Excel sudah berada di meja makan juga. Biasanya tanpa disuruh, Elyana selalu menyiapkan kopi untuknya, tapi kali ini Elyana sudah malas, jijik dan kesal. Inginnya saat Excel menampakkan wajahnya, ia ingin memukul dan menampar lelaki bajingan di depannya ini.
"Non Nada, mau sarapan apa, Sayang?" tanya Bi Ocoh.
"Biarkan saya yang buat Bi, sepertinya Nada mau sarapan sayur sop dan telor ceplok saja. Sayur sop yang tadi malam tinggal dihangatkan saja," ujar Elyana sembari berdiri menuju kompor lalu memasang panci. Sisa sayur sop yang disimpan di kulkas ia ambil, kemudian ia hangatkan kembali.
Wangi dari sayur sop sudah tercium, uap panasnya pun mulai membumbung ke udara, menerpa wajah Elyana yang sejak tadi melamun. Tangan mengaduk sayur sop, akan tetapi pikiran dan mata entah ke mana.
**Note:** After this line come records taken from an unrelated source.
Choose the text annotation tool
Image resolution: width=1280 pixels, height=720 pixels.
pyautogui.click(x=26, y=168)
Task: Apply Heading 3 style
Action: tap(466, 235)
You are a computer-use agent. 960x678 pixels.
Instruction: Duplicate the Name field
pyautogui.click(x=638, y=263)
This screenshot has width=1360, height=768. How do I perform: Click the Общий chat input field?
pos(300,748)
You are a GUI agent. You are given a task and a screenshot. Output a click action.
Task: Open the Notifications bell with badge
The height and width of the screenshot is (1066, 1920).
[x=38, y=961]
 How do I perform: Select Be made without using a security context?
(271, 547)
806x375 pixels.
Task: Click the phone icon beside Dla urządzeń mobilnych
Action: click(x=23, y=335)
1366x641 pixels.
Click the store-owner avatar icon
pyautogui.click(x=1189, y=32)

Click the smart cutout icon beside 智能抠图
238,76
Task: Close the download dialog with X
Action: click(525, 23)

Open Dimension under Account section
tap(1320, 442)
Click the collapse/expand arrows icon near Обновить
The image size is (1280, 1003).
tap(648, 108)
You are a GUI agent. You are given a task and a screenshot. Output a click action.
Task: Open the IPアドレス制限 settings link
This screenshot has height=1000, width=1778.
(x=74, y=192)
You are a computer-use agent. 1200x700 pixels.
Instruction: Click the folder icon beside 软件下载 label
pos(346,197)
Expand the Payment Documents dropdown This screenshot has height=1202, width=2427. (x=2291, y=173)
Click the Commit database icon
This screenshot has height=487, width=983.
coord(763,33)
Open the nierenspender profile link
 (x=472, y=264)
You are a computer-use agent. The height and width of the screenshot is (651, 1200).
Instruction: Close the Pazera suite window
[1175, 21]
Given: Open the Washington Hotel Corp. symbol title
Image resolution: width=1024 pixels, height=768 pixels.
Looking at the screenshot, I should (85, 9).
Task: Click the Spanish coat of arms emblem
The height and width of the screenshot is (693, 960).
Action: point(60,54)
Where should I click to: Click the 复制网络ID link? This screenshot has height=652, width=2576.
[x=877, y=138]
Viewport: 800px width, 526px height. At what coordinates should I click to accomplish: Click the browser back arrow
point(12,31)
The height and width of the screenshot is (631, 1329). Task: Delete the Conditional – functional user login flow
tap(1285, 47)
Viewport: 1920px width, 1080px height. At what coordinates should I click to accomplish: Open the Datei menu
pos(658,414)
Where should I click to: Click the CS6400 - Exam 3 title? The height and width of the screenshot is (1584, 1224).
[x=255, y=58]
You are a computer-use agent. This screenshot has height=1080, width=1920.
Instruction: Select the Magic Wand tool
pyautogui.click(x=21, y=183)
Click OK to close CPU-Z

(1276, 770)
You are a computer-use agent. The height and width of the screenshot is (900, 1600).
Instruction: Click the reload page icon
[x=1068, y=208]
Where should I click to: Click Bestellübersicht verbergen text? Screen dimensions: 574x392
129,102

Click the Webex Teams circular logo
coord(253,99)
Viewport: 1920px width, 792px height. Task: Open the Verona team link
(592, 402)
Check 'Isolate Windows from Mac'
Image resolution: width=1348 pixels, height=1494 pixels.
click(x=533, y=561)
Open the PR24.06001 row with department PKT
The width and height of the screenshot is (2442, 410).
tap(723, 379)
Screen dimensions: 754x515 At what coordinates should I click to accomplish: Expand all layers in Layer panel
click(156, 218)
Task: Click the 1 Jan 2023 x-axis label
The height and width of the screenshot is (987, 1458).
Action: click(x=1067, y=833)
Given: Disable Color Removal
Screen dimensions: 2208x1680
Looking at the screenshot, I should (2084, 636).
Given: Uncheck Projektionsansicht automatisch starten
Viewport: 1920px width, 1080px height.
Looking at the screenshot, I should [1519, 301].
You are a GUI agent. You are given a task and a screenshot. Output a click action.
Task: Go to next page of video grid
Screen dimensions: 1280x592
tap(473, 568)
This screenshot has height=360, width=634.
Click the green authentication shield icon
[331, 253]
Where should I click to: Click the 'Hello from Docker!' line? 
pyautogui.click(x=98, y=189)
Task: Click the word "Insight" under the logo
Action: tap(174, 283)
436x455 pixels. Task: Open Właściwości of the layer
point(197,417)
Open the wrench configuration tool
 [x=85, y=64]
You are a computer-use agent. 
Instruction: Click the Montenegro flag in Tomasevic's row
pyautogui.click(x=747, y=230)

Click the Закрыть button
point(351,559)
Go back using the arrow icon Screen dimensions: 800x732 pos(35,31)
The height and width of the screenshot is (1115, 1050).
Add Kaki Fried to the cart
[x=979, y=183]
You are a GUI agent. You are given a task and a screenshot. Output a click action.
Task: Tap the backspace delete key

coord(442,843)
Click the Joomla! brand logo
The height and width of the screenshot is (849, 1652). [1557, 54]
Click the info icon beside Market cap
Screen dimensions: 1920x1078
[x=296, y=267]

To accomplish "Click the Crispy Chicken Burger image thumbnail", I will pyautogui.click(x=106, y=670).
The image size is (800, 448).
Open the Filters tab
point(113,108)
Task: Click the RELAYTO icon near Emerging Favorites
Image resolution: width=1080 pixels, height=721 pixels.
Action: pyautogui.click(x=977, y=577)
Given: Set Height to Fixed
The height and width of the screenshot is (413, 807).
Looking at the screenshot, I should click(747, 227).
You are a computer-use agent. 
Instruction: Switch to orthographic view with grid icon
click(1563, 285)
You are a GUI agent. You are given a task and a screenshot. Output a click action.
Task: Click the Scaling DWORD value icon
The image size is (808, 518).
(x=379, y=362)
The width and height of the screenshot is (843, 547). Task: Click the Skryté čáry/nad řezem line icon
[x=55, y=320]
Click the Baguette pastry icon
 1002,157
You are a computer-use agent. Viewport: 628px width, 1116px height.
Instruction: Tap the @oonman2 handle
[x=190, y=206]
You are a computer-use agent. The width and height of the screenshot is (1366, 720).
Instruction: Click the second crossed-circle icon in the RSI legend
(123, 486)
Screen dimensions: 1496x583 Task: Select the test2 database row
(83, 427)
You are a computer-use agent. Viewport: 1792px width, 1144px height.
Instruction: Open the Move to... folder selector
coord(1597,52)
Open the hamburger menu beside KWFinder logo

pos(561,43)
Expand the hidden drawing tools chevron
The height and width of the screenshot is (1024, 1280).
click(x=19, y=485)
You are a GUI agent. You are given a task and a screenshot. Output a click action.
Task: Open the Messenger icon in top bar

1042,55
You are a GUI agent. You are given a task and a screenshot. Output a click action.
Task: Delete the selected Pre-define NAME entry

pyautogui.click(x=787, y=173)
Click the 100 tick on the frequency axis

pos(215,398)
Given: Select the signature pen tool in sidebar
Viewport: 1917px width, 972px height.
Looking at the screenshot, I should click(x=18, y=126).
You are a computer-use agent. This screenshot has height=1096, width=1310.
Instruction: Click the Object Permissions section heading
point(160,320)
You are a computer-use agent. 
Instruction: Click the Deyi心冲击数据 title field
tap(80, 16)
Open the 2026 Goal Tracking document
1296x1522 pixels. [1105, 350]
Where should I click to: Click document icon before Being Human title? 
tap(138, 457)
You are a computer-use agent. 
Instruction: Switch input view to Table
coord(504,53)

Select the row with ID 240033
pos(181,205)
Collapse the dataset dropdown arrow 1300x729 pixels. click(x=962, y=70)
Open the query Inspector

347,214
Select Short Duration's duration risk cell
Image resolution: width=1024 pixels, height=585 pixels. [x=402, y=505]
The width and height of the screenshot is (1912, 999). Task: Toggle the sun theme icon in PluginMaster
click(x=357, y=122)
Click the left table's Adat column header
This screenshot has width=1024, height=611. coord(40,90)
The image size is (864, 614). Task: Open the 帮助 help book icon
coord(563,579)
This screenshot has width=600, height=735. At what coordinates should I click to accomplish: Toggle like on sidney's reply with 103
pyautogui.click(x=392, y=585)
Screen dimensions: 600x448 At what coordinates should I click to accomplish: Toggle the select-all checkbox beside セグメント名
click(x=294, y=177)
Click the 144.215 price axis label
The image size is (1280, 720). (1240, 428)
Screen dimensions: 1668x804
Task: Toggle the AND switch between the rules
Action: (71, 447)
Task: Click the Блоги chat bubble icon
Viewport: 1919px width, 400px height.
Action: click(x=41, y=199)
"Ya Allah, kenapa rasa kesal dan ingin marah ini begitu menghantam dada. Kuatkan aku ya Allah supaya saat wajahku kelihatan olehnya, hanya terlihat ketegaran saja," mohonnya dengan hati pilu.
"Hupppp ahhh." Elyana menarik nafasnya panjang sebelum tubuhnya berbalik, sebab di sana ada Excel menduduki kursi meja makan.
"Sayur sop daging kesukaan Nada sudah siap. Sebentar, ya, mama goreng dulu telor ceploknya." Elyana kembali menuju kompor untuk menggoreng ceplok telor untuk Nada.
Dan sarapan merekapun kini siap. Mereka, yakni Nada dan Elyana yang ikut menuangkan sedikit nasi dan sayur sop untuk menemani sang putri makan, siap disantap.
"Mari makan, berdoa dulu, ya." Elyana membimbing Nada membaca doa makan sebelum tangan mungilnya menceduk nasi di piringnya.
Elyana mulai menyuap tanpa menoleh atau menawari Excel makan.
"Mama, Papa, calapan," celoteh Nada sembari melihat ke arah Excel.
"Papa sarapannya nanti, Papa tidak mau makan lagi sayur sop sisa kemarin seperti kita," sahut Elyana sembari santai menyuap sembari sesekali membantu Nada menceduk nasinya.
"Bi, tolong dibikinkan kopi," suruh Nada tanpa menyebut untuk siapa kopi itu. Baginya, setelah pengakuan Excel semalam, usai sudah tugasnya. Sebab, saat ini juga Elyana ingin pergi dari rumah yang kini bagai neraka untuknya.
Excel menatap sorot kesedihan serta kemarahan dari wajah Elyana, yang saat ini berusaha ditahannya.